Despite this minor setback, Kerry was in high spirits thanks to his trophy marlin. As he hauled the flip-flopping fish onto the deck of his wife's boat, "Camelot," Kerry ignored his bloodied and blistered hands and beamed for photographers.


"I've earned Purple Hearts for less than this," he said, poking fun at himself in his characteristically self-effacing way. Reporters laughed appreciatively and, in a moment sure to catch the attention of the Bush campaign, joined in a brief group hug.


Kerry's tone turned suddenly somber as he segued into a fish tale from long ago.


"Of course this fishing expedition has been tons of fun," he began. Then, apparently remembering who he was supposed to be in that particular instant, he corrected himself:


"No, wait, I mean, hell, man, I haven't had this much fun since I was a dadgum Swiftee in Vietnam, much as I hate to bring up the war in which I was wounded three times and received the Silver Star and Bronze Star as a Swift Boat captain.


"But anytime I fish, which I do pretty much whenever I'm not huntin', I can't help remembering one Christmas when my men and I pulled a few fish from the Mekong and, with a couple of bread loaves baked by some local Cambodian women, who were lesbians, we managed to feed a multitude. It was a miracle - just like embryonic stem cell research."


Kerry became perceptibly emotional at this point, obviously remembering his friend Christopher Reeve, who, according to Kerry's running-mate, John Edwards, would have been walking by now if not for Bush's "ignorant" belief that human life shouldn't be deliberately destroyed for scientific research with the financial backing of the federal government.


Asked later to comment on Kerry's Vietnam remarks, Bush seemed annoyed at the interruption.
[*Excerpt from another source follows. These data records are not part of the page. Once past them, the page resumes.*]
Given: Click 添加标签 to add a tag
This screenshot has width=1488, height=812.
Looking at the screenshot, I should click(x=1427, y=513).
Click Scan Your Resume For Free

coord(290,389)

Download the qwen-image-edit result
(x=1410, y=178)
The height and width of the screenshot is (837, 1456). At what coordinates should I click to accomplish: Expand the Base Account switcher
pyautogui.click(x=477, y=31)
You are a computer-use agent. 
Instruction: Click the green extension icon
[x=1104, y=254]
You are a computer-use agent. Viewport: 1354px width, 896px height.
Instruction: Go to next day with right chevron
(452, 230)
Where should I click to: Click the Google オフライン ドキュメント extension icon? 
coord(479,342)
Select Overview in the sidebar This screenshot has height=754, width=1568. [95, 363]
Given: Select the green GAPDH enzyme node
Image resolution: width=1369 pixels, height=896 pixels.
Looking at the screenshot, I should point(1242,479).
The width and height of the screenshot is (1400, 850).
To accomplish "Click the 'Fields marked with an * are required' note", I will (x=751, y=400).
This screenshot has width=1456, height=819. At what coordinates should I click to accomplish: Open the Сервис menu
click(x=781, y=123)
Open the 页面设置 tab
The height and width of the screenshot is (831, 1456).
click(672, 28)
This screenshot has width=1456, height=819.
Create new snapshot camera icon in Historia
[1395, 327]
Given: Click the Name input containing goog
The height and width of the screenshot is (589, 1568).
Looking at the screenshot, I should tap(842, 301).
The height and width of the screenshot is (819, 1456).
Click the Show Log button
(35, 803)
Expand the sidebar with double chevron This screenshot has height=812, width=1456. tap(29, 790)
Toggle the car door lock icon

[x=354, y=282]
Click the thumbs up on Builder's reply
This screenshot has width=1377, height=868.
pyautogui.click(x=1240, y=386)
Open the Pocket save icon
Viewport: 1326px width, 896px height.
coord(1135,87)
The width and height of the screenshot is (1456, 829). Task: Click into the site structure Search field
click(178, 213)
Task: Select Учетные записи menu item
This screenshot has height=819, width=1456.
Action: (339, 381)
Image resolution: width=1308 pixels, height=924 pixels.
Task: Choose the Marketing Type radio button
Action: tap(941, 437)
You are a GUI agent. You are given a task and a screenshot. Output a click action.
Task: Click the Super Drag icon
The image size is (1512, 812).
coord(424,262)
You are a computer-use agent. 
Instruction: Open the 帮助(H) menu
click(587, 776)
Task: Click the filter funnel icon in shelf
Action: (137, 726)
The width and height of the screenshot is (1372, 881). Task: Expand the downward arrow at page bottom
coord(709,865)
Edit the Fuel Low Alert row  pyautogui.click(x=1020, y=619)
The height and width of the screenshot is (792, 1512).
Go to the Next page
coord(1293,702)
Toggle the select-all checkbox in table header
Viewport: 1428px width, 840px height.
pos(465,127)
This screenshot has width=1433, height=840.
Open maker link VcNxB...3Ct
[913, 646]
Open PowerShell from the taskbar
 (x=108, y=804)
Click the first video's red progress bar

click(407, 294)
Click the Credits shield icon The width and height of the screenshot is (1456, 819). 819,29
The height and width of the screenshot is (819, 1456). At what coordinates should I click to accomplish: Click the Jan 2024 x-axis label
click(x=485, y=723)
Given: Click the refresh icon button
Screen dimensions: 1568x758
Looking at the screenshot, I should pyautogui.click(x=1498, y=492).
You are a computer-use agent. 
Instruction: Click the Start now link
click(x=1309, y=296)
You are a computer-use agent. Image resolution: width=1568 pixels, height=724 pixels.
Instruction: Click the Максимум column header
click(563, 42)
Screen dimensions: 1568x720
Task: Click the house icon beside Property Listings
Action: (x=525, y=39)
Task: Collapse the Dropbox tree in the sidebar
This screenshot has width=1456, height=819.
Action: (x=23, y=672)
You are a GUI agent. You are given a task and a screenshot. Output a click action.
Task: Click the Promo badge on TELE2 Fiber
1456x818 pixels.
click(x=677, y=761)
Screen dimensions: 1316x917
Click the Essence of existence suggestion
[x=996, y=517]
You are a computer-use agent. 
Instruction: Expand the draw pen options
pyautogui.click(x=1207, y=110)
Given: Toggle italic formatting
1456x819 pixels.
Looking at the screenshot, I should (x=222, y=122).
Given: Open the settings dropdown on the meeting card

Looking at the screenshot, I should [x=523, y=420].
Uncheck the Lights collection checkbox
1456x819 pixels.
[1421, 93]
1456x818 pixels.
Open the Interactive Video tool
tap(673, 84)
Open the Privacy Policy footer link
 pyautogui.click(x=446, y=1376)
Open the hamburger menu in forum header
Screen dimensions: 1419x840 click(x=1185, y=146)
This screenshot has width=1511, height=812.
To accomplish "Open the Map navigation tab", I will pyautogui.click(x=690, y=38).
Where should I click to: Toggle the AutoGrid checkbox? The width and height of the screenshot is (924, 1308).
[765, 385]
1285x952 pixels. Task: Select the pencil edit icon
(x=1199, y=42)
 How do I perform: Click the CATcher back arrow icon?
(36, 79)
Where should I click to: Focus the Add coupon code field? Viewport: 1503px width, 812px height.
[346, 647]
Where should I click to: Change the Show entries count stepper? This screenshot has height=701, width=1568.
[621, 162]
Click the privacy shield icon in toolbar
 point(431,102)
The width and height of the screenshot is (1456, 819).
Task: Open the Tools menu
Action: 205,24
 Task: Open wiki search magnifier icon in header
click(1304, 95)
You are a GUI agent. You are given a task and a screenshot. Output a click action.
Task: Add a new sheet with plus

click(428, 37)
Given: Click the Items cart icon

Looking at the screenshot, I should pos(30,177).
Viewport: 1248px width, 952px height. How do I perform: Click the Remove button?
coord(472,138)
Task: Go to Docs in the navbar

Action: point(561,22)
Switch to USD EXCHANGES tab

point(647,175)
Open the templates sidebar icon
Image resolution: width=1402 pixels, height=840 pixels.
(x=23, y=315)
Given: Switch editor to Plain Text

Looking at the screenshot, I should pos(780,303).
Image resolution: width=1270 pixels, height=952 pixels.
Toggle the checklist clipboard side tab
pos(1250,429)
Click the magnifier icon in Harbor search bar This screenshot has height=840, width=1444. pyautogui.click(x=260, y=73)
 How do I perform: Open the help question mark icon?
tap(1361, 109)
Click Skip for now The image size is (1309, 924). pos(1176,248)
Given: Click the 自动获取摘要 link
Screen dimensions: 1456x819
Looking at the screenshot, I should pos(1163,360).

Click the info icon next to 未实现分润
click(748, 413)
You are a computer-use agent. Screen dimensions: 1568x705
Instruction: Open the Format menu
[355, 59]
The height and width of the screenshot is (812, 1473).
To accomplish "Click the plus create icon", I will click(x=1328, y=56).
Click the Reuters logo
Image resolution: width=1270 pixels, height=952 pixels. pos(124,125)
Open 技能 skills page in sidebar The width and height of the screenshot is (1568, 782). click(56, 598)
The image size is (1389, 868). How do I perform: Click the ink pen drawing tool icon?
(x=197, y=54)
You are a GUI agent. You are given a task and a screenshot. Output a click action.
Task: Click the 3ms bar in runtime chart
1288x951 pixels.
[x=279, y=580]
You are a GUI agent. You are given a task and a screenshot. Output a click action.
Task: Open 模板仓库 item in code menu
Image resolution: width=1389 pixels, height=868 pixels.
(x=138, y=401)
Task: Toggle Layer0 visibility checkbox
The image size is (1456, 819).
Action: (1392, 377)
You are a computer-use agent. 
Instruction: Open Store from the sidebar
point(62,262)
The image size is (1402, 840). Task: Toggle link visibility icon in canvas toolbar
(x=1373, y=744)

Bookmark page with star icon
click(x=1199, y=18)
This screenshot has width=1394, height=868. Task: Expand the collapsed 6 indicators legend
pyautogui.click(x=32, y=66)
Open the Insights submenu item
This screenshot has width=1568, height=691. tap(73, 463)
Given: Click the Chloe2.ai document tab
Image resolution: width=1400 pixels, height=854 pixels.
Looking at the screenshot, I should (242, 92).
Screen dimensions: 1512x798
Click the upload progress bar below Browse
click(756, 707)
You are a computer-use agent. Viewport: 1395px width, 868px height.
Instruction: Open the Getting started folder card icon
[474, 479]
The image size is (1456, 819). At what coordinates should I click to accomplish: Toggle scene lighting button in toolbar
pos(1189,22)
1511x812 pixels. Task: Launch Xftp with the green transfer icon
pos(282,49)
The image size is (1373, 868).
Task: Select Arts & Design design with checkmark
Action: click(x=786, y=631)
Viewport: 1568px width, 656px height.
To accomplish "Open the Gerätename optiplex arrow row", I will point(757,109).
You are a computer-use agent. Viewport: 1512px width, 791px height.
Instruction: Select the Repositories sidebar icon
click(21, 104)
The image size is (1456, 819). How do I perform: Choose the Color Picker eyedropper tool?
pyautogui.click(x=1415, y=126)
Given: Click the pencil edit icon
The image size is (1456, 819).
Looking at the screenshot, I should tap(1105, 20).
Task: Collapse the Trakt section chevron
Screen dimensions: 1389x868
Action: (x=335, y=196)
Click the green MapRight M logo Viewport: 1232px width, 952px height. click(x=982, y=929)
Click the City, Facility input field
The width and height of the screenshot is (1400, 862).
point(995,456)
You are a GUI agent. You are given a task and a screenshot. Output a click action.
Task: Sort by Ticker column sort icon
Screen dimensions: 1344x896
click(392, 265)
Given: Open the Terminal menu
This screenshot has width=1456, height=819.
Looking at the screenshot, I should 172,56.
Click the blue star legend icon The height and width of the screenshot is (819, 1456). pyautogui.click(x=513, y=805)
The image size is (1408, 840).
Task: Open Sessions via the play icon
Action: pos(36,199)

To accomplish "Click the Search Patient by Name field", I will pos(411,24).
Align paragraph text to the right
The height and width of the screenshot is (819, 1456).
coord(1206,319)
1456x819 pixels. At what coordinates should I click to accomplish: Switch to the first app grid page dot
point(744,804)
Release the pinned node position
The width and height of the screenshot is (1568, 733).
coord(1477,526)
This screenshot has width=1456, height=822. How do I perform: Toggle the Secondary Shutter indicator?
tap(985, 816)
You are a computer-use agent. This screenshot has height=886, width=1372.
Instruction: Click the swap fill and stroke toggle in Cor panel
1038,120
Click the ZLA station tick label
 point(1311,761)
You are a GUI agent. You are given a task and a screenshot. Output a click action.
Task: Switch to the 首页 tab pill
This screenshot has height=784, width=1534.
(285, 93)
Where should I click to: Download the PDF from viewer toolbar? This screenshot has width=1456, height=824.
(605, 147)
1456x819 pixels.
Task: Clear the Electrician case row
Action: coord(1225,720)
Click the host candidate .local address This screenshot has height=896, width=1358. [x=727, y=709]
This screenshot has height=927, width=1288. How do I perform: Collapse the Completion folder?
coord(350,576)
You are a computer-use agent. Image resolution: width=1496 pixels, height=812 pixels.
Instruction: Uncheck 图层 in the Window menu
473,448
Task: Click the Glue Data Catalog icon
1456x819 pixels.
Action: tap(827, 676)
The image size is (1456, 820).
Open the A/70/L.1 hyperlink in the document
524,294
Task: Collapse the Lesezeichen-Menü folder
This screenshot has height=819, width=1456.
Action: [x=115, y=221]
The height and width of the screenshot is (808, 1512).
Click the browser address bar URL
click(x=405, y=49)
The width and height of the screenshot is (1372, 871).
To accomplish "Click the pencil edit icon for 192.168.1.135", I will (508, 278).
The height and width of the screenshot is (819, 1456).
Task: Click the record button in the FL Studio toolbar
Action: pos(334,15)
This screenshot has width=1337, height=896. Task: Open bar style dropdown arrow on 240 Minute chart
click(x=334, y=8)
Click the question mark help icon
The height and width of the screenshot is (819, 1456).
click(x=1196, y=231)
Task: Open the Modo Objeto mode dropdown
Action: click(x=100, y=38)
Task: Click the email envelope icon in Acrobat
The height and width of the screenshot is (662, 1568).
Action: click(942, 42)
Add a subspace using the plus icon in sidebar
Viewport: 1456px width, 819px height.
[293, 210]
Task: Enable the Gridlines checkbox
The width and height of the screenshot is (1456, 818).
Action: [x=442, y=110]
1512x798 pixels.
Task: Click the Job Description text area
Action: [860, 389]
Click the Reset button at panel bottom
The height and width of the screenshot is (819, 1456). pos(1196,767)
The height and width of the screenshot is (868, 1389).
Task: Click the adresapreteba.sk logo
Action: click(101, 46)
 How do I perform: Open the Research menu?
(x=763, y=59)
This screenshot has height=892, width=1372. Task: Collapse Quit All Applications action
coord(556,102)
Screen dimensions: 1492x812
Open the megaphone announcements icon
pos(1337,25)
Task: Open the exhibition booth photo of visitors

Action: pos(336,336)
He had been listening to a recording of himself reciting T.S. Eliot's "The Love Song of J. Alfred Prufrock," one of many poems Bush has committed to memory, and was finishing an oil painting of a Kennebunkport seascape, which he intended to donate to an AIDS fund-raising auction.


"I have nothing but admiration for my opponent's service to our country, and I see no profit in comparing notes on what happened 30 years ago," he said, dabbing perspiration from his brow with a monogrammed handkerchief. "These forays into one-upmanship devalue the currency and demean us all."


Suddenly Bush excused himself, saying he had to rush back to Washington for dinner with Jacques Chirac and Gerhard Schroeder. "We're working on a summit for early April," he said. Then, pursing his lips in a failed attempt to conceal his obvious delight, Bush said:


"Jacques has promised to uncork a 1914 Lafite-Rothschild. Don't you just love Paris in springtime?"